Reproduce, from the lines below, exactly the stretch that begins at the line containing "The width and height of the screenshot is (724, 613)." and ends at the line containing "You are a computer-use agent. The image size is (2454, 651).", both included.

Records provided ->
● ● ● ●
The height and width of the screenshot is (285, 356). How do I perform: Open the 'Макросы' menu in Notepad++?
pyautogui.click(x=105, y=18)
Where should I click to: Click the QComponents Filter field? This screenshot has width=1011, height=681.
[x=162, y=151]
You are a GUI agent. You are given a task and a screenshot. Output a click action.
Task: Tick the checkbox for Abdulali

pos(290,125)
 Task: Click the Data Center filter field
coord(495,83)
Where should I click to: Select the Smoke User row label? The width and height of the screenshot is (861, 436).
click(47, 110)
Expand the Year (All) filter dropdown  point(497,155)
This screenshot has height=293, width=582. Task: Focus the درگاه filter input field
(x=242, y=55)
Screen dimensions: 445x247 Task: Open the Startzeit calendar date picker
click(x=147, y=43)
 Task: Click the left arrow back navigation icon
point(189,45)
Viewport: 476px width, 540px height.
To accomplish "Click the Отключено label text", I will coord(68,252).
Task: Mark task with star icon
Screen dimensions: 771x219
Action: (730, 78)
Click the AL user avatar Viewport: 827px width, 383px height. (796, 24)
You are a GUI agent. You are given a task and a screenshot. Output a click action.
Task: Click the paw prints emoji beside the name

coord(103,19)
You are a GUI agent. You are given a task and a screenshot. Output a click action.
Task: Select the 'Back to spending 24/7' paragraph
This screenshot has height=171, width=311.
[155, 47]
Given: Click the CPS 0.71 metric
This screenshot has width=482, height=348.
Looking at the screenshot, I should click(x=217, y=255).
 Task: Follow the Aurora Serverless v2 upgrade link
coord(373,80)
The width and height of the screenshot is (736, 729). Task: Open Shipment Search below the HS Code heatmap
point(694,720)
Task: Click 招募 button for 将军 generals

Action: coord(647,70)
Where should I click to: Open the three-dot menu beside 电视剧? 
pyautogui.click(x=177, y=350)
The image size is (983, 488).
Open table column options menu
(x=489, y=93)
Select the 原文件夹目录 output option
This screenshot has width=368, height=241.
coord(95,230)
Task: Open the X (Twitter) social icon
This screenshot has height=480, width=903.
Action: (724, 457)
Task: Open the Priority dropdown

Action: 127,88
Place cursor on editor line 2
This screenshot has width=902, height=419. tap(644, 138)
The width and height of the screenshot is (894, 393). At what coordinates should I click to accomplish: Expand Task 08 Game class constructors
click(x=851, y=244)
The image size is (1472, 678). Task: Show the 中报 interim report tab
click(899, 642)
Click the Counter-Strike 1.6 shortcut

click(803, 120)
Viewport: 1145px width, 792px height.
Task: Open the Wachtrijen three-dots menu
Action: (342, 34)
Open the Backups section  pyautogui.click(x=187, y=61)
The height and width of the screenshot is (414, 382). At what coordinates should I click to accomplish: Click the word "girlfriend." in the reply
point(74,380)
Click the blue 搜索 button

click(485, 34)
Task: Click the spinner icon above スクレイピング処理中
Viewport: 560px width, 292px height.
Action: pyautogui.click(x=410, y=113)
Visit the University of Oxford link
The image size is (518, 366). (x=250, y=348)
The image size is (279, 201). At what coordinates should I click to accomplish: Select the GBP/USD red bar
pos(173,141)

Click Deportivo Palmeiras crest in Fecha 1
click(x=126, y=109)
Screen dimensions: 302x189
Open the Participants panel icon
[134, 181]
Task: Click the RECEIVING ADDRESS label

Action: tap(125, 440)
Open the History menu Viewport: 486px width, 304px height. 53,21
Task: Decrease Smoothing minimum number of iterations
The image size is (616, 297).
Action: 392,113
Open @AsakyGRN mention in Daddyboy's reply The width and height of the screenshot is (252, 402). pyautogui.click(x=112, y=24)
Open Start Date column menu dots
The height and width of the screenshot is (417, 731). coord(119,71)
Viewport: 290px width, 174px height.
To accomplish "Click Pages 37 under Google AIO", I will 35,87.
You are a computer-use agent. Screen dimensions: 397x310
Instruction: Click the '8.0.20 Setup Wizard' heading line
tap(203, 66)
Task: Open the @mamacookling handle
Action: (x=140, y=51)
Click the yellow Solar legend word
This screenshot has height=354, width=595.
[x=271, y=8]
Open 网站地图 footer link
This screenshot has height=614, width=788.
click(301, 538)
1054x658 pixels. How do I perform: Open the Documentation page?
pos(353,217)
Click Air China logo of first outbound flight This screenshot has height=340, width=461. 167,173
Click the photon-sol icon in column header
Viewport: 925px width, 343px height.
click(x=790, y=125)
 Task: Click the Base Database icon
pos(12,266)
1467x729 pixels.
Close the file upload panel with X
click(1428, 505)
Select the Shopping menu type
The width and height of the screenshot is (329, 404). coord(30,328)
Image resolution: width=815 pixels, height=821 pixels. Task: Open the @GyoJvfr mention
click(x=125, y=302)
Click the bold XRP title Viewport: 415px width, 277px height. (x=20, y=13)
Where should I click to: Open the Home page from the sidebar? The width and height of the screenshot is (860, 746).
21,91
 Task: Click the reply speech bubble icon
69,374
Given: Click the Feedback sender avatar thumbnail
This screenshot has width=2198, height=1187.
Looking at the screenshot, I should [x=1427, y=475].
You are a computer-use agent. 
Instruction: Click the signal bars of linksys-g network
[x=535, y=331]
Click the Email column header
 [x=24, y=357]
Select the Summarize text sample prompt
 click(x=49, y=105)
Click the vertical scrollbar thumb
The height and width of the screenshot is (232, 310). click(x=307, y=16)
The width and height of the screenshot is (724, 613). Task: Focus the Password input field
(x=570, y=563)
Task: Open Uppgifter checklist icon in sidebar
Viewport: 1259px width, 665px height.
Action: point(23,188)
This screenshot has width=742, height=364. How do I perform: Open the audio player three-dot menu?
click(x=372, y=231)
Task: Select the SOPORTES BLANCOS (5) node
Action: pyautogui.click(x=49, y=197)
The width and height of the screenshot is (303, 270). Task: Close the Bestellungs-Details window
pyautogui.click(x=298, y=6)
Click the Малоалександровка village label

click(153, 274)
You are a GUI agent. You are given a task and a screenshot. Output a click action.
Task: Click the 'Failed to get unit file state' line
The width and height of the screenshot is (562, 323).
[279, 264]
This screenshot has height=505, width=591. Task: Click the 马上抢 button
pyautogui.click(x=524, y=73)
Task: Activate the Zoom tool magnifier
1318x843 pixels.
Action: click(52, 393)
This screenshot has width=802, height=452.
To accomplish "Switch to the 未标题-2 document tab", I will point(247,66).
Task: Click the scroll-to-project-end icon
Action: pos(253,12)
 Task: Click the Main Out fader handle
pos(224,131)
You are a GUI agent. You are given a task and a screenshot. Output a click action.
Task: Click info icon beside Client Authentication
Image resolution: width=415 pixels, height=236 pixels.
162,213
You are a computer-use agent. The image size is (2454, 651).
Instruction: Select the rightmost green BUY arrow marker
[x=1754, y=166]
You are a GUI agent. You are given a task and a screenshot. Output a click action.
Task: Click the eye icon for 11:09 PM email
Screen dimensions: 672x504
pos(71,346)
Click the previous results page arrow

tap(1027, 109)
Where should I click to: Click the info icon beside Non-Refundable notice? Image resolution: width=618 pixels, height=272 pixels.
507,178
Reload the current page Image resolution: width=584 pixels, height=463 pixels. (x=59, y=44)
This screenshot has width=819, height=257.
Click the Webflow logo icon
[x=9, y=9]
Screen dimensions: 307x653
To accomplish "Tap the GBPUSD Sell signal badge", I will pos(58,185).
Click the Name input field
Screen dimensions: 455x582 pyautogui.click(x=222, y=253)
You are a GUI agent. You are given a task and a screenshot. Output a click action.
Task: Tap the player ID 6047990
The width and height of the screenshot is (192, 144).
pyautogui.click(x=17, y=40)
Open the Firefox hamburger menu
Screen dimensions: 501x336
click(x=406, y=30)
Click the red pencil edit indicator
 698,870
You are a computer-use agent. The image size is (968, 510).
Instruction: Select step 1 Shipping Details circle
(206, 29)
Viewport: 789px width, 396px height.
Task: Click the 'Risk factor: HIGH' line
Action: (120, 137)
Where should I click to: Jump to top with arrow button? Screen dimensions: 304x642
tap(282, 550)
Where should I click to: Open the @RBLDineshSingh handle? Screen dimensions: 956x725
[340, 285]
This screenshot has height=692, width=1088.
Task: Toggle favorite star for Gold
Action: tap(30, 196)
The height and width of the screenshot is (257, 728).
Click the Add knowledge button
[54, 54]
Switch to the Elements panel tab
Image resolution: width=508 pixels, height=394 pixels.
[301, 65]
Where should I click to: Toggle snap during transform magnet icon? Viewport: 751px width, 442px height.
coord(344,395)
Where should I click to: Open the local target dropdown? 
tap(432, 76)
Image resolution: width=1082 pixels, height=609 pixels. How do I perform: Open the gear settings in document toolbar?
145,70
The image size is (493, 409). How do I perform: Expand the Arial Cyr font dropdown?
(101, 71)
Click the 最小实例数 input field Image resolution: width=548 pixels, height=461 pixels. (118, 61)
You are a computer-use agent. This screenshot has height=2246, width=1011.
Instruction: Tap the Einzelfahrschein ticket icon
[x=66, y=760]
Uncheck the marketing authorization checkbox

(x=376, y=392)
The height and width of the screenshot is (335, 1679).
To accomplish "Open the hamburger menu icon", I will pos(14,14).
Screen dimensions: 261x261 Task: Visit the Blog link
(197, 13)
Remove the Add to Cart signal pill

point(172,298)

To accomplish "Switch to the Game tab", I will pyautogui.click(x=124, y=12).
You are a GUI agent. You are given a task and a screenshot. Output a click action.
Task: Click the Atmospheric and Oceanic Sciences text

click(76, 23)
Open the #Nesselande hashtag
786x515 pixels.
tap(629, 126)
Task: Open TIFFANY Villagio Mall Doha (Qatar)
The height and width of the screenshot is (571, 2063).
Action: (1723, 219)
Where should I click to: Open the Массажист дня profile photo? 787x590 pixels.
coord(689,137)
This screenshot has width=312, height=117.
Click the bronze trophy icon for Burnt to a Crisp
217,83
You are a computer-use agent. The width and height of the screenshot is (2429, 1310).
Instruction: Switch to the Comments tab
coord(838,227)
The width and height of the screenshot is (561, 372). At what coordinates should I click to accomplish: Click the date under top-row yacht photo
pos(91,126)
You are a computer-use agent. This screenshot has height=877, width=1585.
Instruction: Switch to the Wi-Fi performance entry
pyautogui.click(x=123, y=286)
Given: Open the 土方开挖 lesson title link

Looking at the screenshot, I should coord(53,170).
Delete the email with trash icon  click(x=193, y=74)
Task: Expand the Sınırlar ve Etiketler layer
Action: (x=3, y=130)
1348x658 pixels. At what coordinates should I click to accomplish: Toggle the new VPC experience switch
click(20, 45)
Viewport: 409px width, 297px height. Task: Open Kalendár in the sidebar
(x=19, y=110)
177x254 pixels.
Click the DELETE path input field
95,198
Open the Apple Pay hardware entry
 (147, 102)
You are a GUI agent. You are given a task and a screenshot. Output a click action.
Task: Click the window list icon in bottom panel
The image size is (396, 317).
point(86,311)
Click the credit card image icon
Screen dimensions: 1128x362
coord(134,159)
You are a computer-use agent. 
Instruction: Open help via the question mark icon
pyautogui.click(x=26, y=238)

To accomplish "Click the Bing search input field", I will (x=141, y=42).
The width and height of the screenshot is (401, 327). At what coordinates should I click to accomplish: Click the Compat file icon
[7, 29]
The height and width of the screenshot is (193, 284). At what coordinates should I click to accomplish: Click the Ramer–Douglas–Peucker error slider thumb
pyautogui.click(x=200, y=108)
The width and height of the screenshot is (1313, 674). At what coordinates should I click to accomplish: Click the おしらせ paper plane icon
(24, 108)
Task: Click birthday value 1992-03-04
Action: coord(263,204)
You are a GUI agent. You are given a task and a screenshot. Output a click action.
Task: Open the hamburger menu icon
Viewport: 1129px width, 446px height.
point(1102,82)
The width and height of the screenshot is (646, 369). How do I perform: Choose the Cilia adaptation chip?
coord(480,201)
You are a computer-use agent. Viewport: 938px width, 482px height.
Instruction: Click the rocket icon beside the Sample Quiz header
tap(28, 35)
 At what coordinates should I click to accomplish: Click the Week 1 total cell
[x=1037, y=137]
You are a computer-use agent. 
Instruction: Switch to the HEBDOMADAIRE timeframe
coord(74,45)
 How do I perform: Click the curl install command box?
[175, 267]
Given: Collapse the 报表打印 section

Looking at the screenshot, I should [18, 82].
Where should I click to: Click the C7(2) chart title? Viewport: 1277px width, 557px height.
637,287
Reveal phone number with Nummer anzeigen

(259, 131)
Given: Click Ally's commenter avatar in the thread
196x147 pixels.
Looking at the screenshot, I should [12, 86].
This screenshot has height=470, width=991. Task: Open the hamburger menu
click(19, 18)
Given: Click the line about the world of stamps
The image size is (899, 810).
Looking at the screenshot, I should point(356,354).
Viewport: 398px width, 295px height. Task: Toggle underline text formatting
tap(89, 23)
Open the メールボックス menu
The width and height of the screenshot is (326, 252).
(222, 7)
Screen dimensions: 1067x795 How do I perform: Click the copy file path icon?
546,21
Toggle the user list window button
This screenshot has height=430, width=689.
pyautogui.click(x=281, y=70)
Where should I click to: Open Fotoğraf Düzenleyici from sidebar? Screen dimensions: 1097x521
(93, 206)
● ● ● ●
Completed exercise ->
The width and height of the screenshot is (724, 613). Task: Focus the Password input field
(x=570, y=563)
Task: Open Uppgifter checklist icon in sidebar
Viewport: 1259px width, 665px height.
Action: point(23,188)
This screenshot has width=742, height=364. How do I perform: Open the audio player three-dot menu?
click(x=372, y=231)
Task: Select the SOPORTES BLANCOS (5) node
Action: pyautogui.click(x=49, y=197)
The width and height of the screenshot is (303, 270). Task: Close the Bestellungs-Details window
pyautogui.click(x=298, y=6)
Click the Малоалександровка village label

click(153, 274)
You are a GUI agent. You are given a task and a screenshot. Output a click action.
Task: Click the 'Failed to get unit file state' line
The width and height of the screenshot is (562, 323).
[279, 264]
This screenshot has height=505, width=591. Task: Click the 马上抢 button
pyautogui.click(x=524, y=73)
Task: Activate the Zoom tool magnifier
1318x843 pixels.
Action: click(52, 393)
This screenshot has width=802, height=452.
To accomplish "Switch to the 未标题-2 document tab", I will point(247,66).
Task: Click the scroll-to-project-end icon
Action: pos(253,12)
 Task: Click the Main Out fader handle
pos(224,131)
You are a GUI agent. You are given a task and a screenshot. Output a click action.
Task: Click info icon beside Client Authentication
Image resolution: width=415 pixels, height=236 pixels.
162,213
You are a computer-use agent. The image size is (2454, 651).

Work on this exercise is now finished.